Currently no mention of the right to conscientious objection is made in the “Notice Paper” – the contract that new recruits sign on joining the forces.
"We know that many serving members of the armed forces have objected to recent conflicts on moral grounds,” said Sangster, highlighting evidence of deserters and others who said that they had ethical worries about the warfare they were engaged in.
But she added that, prior to last month, ACCO had not met for fourteen years, indicating “just how difficult it is for conscientious objectors to find their way through this very opaque process and to have their beliefs respected”.
Forces Watch say that the Armed Forces Bill should also reduce the minimum length of service. This currently stands at between three and six years, depending on the age of the recruit and the branch of the forces involved. Sixteen-year-olds joining the army are obliged to serve until their twenty-second birthday.

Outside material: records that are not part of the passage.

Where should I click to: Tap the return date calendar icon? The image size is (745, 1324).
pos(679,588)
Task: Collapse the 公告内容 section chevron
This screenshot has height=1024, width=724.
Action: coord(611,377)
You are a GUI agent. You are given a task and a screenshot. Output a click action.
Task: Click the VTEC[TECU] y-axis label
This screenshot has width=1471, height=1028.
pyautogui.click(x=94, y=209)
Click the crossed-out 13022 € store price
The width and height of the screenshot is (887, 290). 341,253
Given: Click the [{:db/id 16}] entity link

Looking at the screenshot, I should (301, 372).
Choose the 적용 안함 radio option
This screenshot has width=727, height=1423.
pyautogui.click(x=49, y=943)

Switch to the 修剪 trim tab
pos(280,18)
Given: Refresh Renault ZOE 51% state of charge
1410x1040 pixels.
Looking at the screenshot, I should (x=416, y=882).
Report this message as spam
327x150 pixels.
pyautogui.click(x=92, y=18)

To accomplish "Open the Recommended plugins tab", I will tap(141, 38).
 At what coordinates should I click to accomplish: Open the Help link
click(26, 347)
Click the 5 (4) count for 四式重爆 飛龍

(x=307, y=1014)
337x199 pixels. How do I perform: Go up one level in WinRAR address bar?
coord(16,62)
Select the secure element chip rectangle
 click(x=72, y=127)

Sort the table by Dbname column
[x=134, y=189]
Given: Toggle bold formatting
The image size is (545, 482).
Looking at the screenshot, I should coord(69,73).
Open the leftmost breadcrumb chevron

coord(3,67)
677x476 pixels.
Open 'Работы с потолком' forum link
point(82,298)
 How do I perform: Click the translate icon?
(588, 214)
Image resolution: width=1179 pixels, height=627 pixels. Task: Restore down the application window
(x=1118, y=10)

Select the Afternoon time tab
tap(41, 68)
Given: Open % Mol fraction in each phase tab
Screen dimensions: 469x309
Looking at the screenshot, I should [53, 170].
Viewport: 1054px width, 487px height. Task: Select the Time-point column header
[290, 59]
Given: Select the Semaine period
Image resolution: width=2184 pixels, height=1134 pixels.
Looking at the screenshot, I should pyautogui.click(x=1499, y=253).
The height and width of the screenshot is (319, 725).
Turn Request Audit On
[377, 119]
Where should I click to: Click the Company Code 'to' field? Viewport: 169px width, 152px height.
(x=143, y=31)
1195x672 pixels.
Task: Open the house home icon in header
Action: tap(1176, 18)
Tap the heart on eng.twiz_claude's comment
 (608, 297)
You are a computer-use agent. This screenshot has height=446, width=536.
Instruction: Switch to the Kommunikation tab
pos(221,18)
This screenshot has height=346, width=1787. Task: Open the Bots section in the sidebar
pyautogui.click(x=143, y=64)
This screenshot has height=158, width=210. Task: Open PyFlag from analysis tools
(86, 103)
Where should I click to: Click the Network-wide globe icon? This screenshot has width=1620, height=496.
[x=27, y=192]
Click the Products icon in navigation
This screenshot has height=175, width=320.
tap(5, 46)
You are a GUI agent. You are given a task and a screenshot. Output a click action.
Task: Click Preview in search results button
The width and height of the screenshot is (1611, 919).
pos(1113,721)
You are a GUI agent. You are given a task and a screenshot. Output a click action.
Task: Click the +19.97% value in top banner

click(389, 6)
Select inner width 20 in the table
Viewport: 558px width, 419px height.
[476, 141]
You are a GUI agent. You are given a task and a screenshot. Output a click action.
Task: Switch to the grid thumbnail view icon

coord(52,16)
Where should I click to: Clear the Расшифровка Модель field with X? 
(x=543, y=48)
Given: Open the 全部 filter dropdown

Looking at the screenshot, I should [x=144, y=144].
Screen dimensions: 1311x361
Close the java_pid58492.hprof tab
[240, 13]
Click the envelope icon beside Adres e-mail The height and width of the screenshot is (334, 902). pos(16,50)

Groups including the Coalition to Stop the Use of Child Soldiers, the Children’s Society, War Child, Quaker Peace & Social Witness and Forces Watch have urged Parliament to raise the minimum age of recruitment from sixteen to eighteen.
The UK is the only country in Europe to recruit sixteen-year-olds into the forces, and is one of fewer than twenty in the world. The others include North Korea and Zimbabwe.